For a functional example, see the buf-example repository.

The first step is to get buf running on your CI/CD worker. In order to do so, you'll need an install script. buf can be downloaded from a release or built from source.

install.sh
#!/bin/bash

PROJECT=<your-project-name>
# Use your desired buf version
BUF_VERSION=1.29.0
# buf is installed to ~/bin/your-project-name.
BIN_DIR=$HOME/bin/$PROJECT

curl -sSL \
	"https://github.com/bufbuild/buf/releases/download/v$BUF_VERSION/buf-$(uname -s)-$(uname -m)" \
	-o "$BIN_DIR/buf"
chmod +x "$BIN_DIR/buf"

This script sends a request to the buf GitHub Releases using curl for the given BUF_VERSION and operating system. The binary is then given executable permission.

If you intend on building buf from source, this assumes that you have the Go toolchain available in your CI/CD. If not, see the Go Documentation for more details.

install.sh
#!/bin/bash

BUF_TMP=$(mktemp -d)
cd $BUF_TMP; go get github.com/bufbuild/buf/cmd/buf@v$BUF_VERSION
rm -rf $BUF_TMP

Running lint and breaking change detection

For a functional example, see the buf-example repository.

To run lint checks with your job, simply add buf lint to it and you're good to go!

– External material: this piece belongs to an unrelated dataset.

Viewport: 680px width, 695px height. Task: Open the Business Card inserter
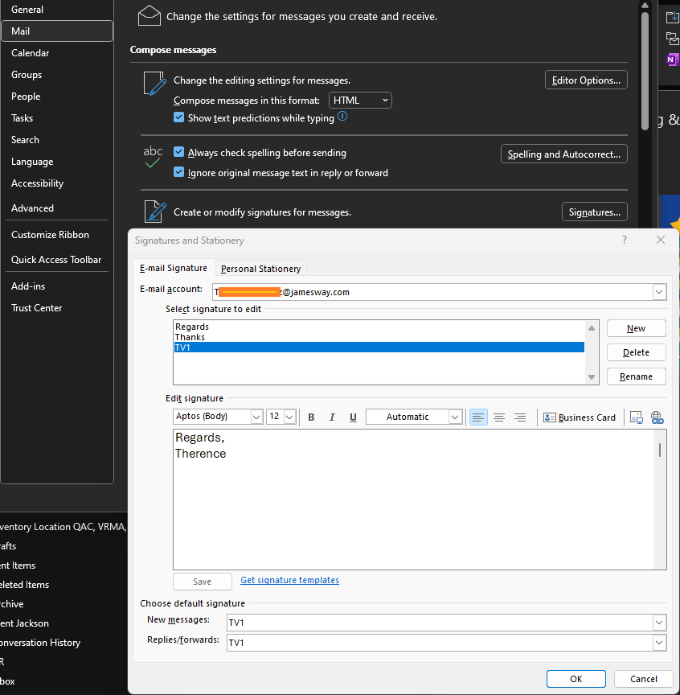(580, 417)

If your buf.yaml is defined at the root of your repository, you can run the linter with this command:

$ buf lint

If, on the other hand, your buf.yaml is defined in a nested directory, such as the proto directory, the command looks like this:

$ buf lint proto

For buf breaking, the process is similar, but be sure to set the full https or ssh remote as the target. If your buf.yaml is defined at the root of your repository, the command looks like this:

$ buf breaking --against "https://github.com/<your-org>/<your-repo>.git#branch=main"

Also valid:

$ buf breaking --against "ssh://git@github.com/<your-org>/<your-repo>.git#branch=main"

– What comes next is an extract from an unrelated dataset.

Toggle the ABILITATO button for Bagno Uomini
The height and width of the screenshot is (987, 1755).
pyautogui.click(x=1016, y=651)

Again, if your buf.yaml is defined in a nested directory, such as the proto directory, the command looks like this (notice the subdir parameter):

$ buf breaking proto --against "https://github.com/<your-org>/<your-repo>.git#branch=main,subdir=proto"

Also valid:

$ buf breaking proto --against "ssh://git@github.com/<your-org>/<your-repo>.git#branch=main,subdir=proto"

If you are on TravisCI or CircleCI they do not clone any branches outside of the one being tested, so this enables buf to clone using the remote and run the breaking change detector.

CI authentication (Optional)

If you wish to authenticate a CI/CD job to access the BSR (for example, push a module, create tags, etc.), we recommend you store your BUF_TOKEN in your CI/CD provider's secret environment variable storage.

For example:

You can then access the token in your job using an environment variable, which enables you to create a .netrc file for your job during setup. Here's an example assuming you've stored your token as BUF_API_TOKEN and your username as BUF_USER:

$ echo ${BUF_API_TOKEN} | buf registry login --username ${BUF_USER} --token-stdin

For more details on authenticating to the BSR, see Authentication.

CI caching

To enable caching of modules downloaded by the buf CLI, you can either configure caching of the ~/.cache directory, or set the BUF_CACHE_DIR environment variable to a directory of your choice and cache that directory.

For more information about module caching, see the Module Cache docs.

Wrapping up

Now that you've set up buf to run lint checks and detect breaking changes in your CI/CD environment, your APIs will always remain consistent, and you won't need to waste any more time understanding the complex backwards compatibility rules to ensure that you never break your customers.